A total of 21 studies were included for analysis. Through AMSTAR2, it was found that 8 research methodologies were of moderate quality, while other studies were regarded as having low or critically low quality. The sensitivity and specificity of 17 different outcomes were analyzed. There were 4 studies on esophagus, 4 studies on stomach, and 4 studies on colorectal regions. Two studies were associated with capsule endoscopy, two were related to laryngoscopy, and one was related to ultrasonic endoscopy. In terms of sensitivity, gastroesophageal reflux disease had the highest accuracy rate, reaching 97%, while the invasion depth of colon neoplasia, with 71%, had the lowest accuracy rate. On the other hand, the specificity of colorectal cancer was the highest, reaching 98%, while the gastrointestinal stromal tumor, with only 80%, had the lowest specificity. The GRADE evaluation suggested that the reliability of most outcomes was low or very low.

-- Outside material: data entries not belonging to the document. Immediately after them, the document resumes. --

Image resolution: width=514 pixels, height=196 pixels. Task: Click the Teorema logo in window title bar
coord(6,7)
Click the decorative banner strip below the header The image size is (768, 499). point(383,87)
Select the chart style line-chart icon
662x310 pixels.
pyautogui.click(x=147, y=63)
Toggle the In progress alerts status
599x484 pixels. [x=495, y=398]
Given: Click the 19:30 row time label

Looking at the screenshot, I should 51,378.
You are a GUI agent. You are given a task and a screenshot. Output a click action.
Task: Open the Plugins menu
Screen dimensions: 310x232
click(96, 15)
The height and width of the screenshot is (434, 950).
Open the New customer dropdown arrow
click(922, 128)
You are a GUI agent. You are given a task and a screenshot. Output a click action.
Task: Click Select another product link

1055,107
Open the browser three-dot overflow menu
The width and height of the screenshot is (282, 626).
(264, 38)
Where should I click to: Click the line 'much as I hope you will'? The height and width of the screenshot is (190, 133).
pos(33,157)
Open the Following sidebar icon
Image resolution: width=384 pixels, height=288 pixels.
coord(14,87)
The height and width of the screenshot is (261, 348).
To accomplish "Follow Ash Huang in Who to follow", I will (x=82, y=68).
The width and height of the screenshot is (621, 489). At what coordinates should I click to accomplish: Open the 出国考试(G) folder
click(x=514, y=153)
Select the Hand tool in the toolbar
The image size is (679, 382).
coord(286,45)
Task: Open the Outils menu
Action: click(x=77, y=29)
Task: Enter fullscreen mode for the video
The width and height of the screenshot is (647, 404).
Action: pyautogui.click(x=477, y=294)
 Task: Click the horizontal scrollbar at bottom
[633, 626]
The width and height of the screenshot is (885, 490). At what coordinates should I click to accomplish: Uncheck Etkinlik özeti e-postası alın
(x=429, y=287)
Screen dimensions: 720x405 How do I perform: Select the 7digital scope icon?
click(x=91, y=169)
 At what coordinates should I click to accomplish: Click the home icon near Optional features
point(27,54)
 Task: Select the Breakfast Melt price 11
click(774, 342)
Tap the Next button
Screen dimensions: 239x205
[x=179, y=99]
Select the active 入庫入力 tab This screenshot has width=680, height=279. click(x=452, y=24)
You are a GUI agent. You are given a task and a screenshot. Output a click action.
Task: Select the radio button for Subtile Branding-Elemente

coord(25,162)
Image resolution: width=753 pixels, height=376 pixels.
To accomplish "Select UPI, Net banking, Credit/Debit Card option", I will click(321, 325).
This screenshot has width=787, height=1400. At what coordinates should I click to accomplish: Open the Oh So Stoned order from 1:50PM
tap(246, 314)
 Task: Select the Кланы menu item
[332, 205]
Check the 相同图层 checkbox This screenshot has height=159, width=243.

AI proved valuabe in endoscopic diagnoses, especially in esophageal and colorectal diseases. These findings provide a theoretical basis for developing and evaluating AI-assisted systems, which are aimed at assisting endoscopists in carrying out examinations, leading to improved patient health outcomes. However, further high-quality research is needed in the future to fully validate AI's effectiveness.
一些研究已经报道了人工智能(AI)在不同内镜检查结果中的诊断价值。然而,证据令人困惑且质量参差不齐。
本综述旨在全面评估人工智能在内镜检查中诊断准确性证据的可信度。
在研究开始前,该方案已在PROSPERO(CRD42023483073)上注册。首先,两名研究人员使用全面的检索词在PubMed、科学网、Embase和Cochrane图书馆进行检索。然后,研究人员筛选文章并提取信息。我们使用评估系统评价的测量工具2(AMSTAR2)来评估文章的质量。当有多项针对同一结果的研究时,我们选择评估质量较高的研究进行进一步分析。为确保结论的可靠性,我们重新计算了每个结果。最后,使用推荐分级、评估、制定和评价(GRADE)来评估结果的可信度。
共纳入21项研究进行分析。通过AMSTAR2发现,8种研究方法质量中等,而其他研究被认为质量低或极低。分析了17种不同结果的敏感性和特异性。有4项关于食管的研究,4项关于胃的研究,4项关于结肠区域的研究。两项研究与胶囊内镜检查有关,两项与喉镜检查有关,一项与超声内镜检查有关。在敏感性方面,胃食管反流病的准确率最高,达到97%,而结肠肿瘤浸润深度的准确率最低,为71%。另一方面,结直肠癌的特异性最高,达到98%,而胃肠道间质瘤的特异性最低,仅为80%。GRADE评估表明,大多数结果的可靠性低或非常低。
人工智能在内镜诊断中被证明是有价值的,尤其是在食管和结肠疾病中。这些发现为开发和评估旨在协助内镜医师进行检查从而改善患者健康结局的人工智能辅助系统提供了理论基础。然而,未来需要进一步的高质量研究来充分验证人工智能的有效性。